Inria a officialisé hier son initiative Software Heritage. L’objectif est très ambitieux : réunir, stocker et sauvegarder tout le code source qui peut l’être. Une sortie de bibliothèque d’Alexandrie du logiciel, qui devra faire face à de nombreux défis.
Software Heritage est un vaste projet que Inria a présenté officiellement hier. Dans son communiqué, l’institut brosse le portrait du logiciel en général : une composante essentielle de la vie quotidienne. Les logiciels sont partout, « pour échanger des messages, payer des factures, accéder au divertissement, chercher des informations, ou planifier des voyages ».
Inria considère la masse globale du code source utilisé comme un véritable patrimoine culturel et technologique.

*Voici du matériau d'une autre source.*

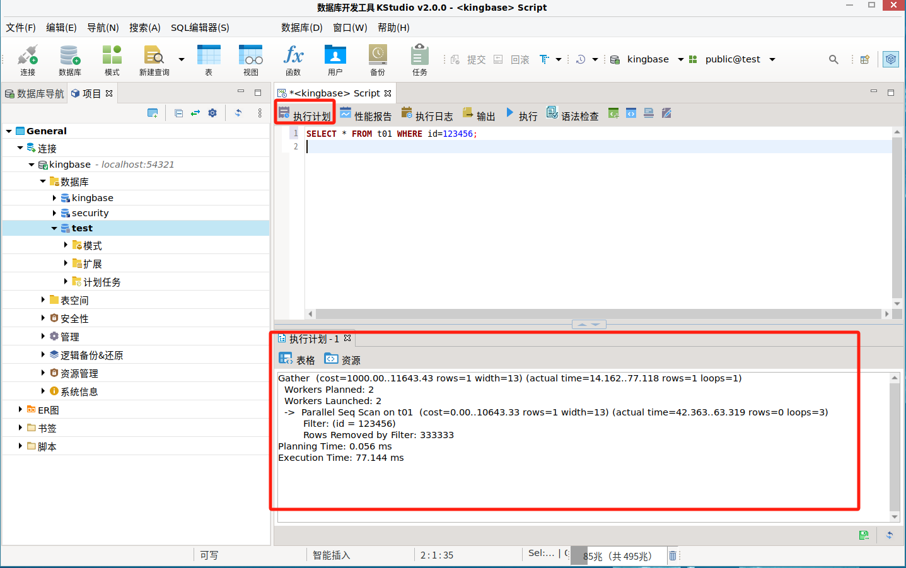Switch result view to 资源 (Source)
Viewport: 906px width, 568px height.
click(x=342, y=359)
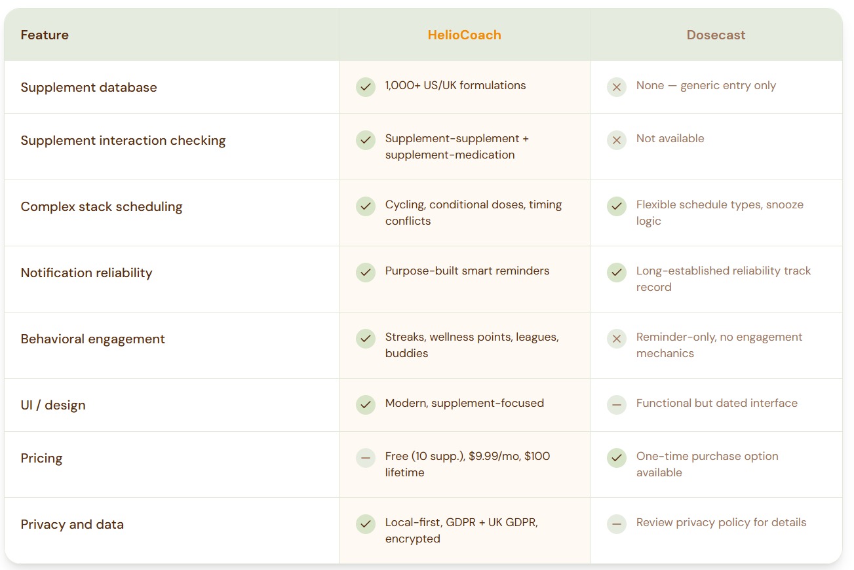854x570 pixels.
Task: Click HelioCoach checkmark icon for Supplement database
Action: [x=365, y=86]
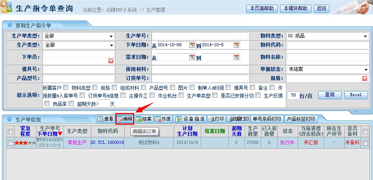Click the 产品标签打印 tab button
Viewport: 373px width, 180px height.
301,119
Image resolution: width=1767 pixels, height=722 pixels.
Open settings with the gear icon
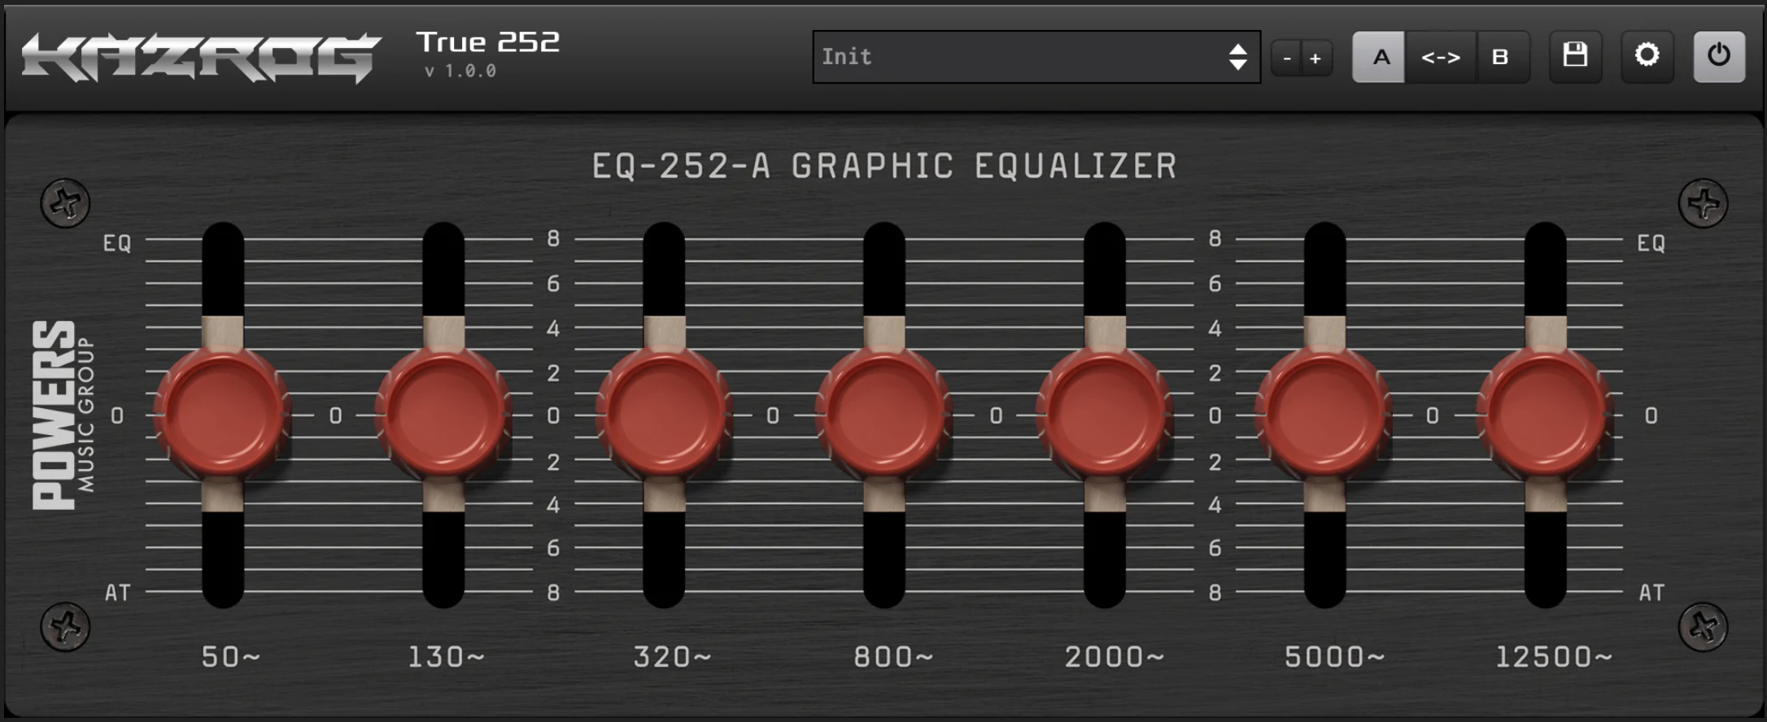[1647, 56]
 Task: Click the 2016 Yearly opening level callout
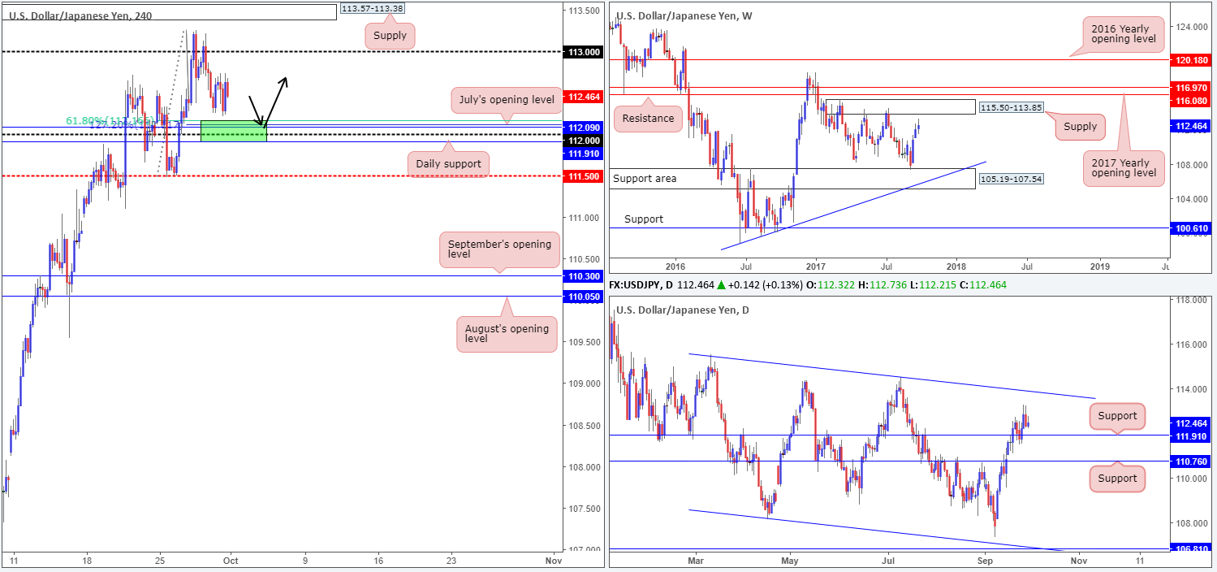tap(1124, 35)
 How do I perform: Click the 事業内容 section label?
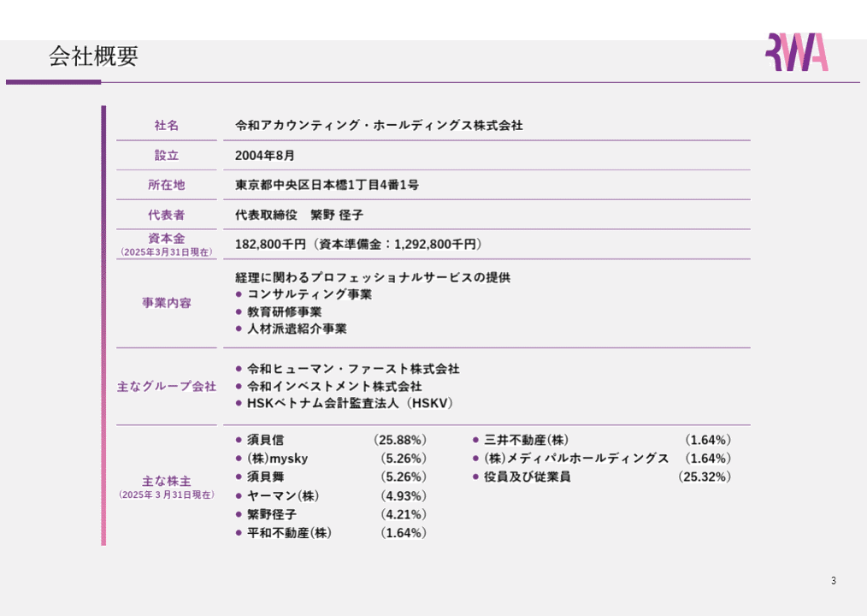tap(166, 302)
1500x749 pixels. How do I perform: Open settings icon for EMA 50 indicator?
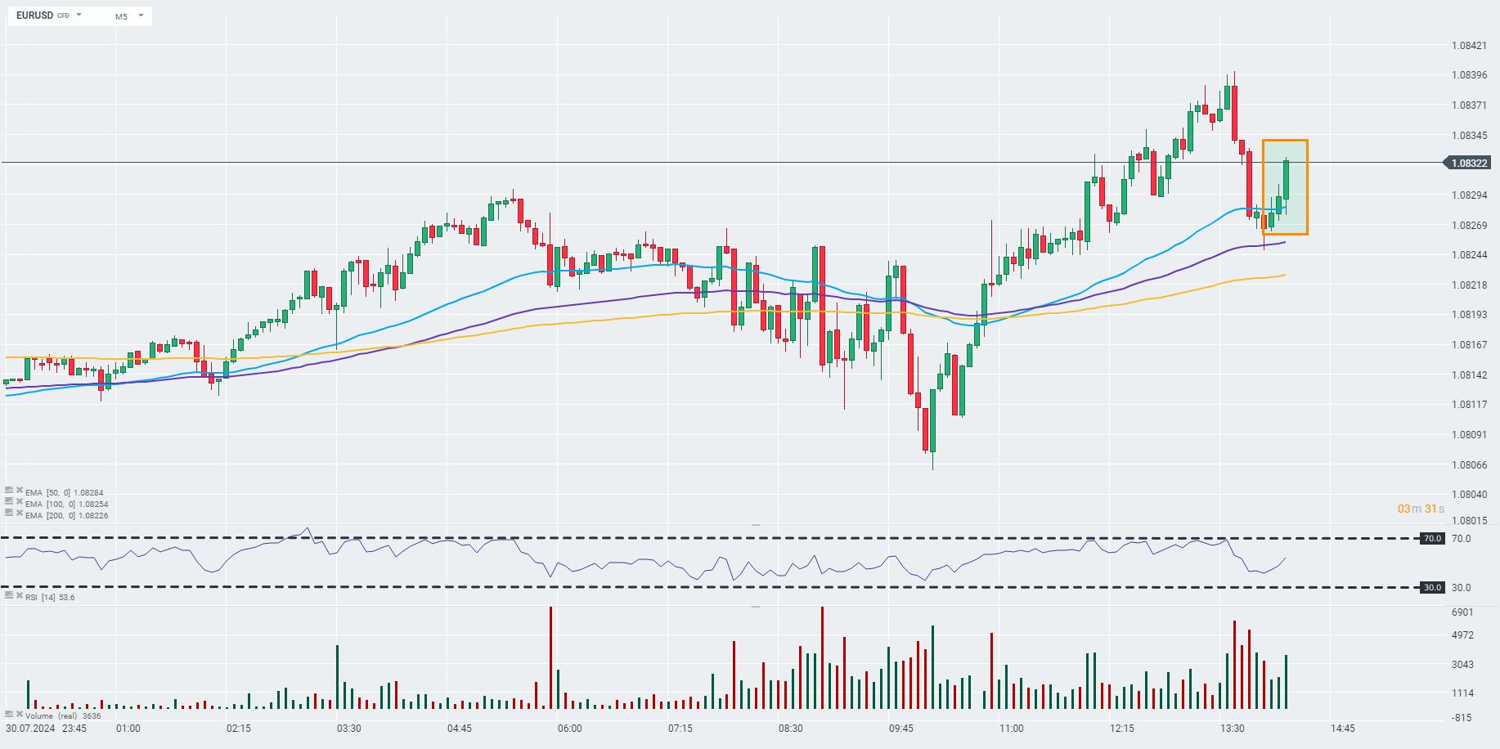[x=9, y=491]
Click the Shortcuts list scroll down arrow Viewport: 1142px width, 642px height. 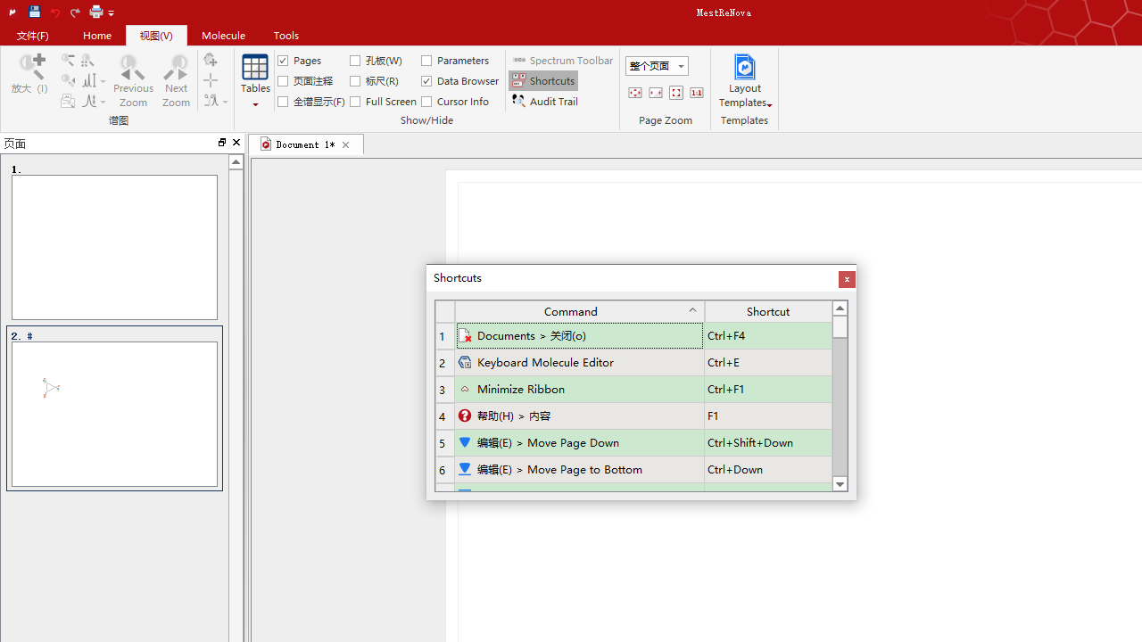840,484
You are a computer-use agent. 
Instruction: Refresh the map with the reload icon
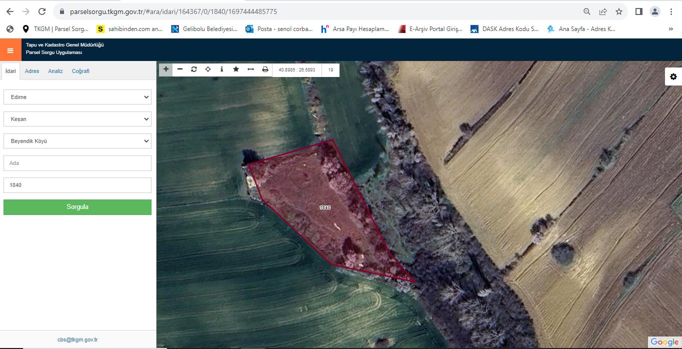click(194, 70)
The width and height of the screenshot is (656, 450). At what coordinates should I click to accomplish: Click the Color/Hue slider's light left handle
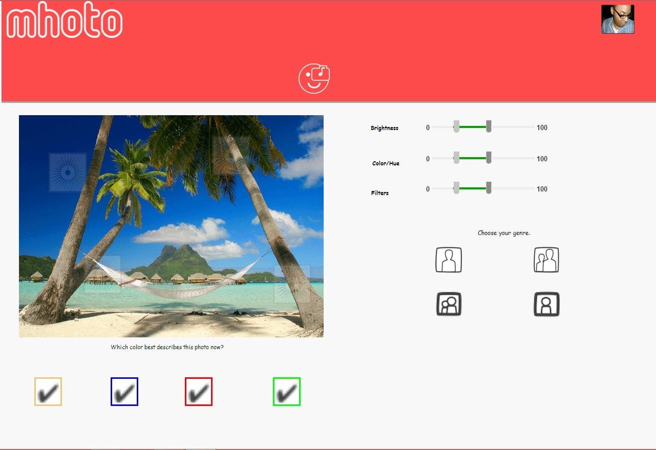click(456, 158)
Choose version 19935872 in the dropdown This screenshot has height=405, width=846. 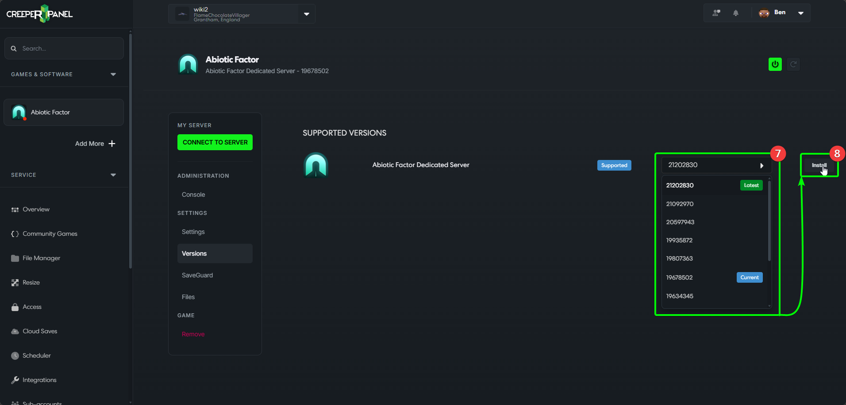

Objectif : créer un « référentiel unique du code source et un grand instrument de recherche pour l’Informatique », afin de « préserver et diffuser la connaissance aujourd'hui encodée dans le logiciel ». Partant de ce constat, il est « légitime pour Inria de se soucier de la préservation de toute la connaissance liée au logiciel et de la mettre au service de la société, de l’industrie, de la science et de l’éducation » indique ainsi Antoine Petit, son PDG.
Les encyclopédistes du code source
Contacté par nos soins, Roberto di Cosmo, directeur du projet, nous a donné les raisons principales qui ont poussé à cette réflexion : « Aujourd’hui, si vous voulez la traçabilité du code, faire de la recherche ou de la sécurité, il faut aller voir un peu partout : sur le site du projet, GitHub, etc. Nous voulions un endroit unique dans lequel on pourrait retrouver n’importe quel code source ».
Tous les codes sources ? « Tous ceux des projets libres, l’open source en général » indique di Cosmo, avant de préciser qu’un document sera bientôt publié pour indiquer clairement ce qui est accepté : « Mais on acceptera de nombreuses formes de licences. Académiques par exemple, qui permettent de faire ce que l’on veut du code, sauf de l’utiliser à des fins commerciales. Même les licences qui ne permettent que de lire le code seront acceptées, parce que cette lecture peut être source de connaissances ».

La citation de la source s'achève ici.